Chip: Apple M1 Pro
Number of Cores: 8 (6 performance and 2 efficiency)
Compiler: GNU C++ compiler - g++
Version: 11
GPU version: Nvidia V100
The purpose of this portion of the project is to develop a serial, cpu-based algorithm for ray tracing.
To run the ray tracing algorithm written in C++, follow these steps.
- Enter the correct directory -
cd milestone-1
-
Specify the input N_rays and N_gridpoints in the Makefile.
-
Build and run -
make
This will generate the executable, run the code for the inputs specified in the Makefile, and generate the plot for the render.
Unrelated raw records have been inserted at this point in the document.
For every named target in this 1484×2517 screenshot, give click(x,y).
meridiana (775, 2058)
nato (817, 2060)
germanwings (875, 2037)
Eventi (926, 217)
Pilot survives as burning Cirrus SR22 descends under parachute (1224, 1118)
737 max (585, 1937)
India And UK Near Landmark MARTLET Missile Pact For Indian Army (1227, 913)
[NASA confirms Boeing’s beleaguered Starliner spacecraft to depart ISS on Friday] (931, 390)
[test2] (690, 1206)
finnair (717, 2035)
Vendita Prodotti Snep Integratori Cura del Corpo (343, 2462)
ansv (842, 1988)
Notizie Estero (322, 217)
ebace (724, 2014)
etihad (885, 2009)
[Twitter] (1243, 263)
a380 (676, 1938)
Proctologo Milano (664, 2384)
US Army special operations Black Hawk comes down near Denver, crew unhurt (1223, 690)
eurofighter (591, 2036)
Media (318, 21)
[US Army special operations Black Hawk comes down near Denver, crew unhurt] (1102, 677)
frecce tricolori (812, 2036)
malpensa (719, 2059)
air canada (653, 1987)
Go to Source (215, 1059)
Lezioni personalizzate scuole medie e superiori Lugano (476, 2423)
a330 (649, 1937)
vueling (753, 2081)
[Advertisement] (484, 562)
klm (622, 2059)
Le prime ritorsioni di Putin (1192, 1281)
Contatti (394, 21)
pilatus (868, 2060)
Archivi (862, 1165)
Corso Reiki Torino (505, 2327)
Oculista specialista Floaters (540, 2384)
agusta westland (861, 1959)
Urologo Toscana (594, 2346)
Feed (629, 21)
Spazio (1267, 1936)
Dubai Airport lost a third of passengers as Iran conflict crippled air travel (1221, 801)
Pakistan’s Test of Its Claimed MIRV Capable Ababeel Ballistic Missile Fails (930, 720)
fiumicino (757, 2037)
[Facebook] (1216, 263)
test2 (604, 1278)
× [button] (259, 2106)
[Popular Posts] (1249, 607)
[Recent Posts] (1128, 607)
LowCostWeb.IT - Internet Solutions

The outputs can be found in the milestone-1/output directory.
1. N_rays = 1e7
2. N_gridpoints = 1000
The purpose of this portion of the project is to develop a parallel, gpu-based algorithm for ray tracing.
I am implementing the parallel algorithm by computing a single ray per GPU thread.
To run the ray tracing algorithm written in C++ with the GPU programming done with CUDA on an Nvidia GPU, follow these steps.
- Enter the correct directory -
cd final-version
- If you have a GPU on your system, then specify the input N_rays, N_gridpoints and n_threads_per_block in the Makefile.
If not, then specify the same inputs in the same order listed above in the batch_file.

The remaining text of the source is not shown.